Problem to solve = Search the material for the string "size" and copy each line where it occurs.
★ ★ ★ ★ ★
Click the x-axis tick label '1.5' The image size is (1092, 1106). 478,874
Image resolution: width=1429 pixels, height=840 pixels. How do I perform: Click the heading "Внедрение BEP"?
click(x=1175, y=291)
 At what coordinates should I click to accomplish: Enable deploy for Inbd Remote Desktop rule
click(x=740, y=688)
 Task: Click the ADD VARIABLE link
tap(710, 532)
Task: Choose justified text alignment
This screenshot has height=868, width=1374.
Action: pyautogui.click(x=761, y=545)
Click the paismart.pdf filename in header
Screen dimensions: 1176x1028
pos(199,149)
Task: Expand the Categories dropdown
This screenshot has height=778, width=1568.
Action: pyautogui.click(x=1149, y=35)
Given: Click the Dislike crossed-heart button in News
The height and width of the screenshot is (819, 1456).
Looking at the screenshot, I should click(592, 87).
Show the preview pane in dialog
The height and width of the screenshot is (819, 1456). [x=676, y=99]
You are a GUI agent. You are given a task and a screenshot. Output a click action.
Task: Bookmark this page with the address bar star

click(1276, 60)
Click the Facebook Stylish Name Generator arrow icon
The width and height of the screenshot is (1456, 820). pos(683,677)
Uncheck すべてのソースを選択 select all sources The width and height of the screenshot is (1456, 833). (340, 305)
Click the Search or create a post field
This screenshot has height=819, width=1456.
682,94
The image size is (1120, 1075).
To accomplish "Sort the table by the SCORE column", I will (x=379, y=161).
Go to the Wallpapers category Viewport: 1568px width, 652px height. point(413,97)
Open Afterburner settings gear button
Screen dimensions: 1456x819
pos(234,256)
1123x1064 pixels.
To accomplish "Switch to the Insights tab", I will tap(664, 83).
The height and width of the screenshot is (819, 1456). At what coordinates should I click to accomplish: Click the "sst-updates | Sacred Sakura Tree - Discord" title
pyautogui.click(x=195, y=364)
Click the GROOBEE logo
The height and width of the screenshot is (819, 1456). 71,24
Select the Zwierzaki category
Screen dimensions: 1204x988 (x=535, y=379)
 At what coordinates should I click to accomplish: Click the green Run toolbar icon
★ ★ ★ ★ ★
Solution to the exercise =
Click the x-axis tick label '1.5' The image size is (1092, 1106). 478,874
The image size is (1120, 1075).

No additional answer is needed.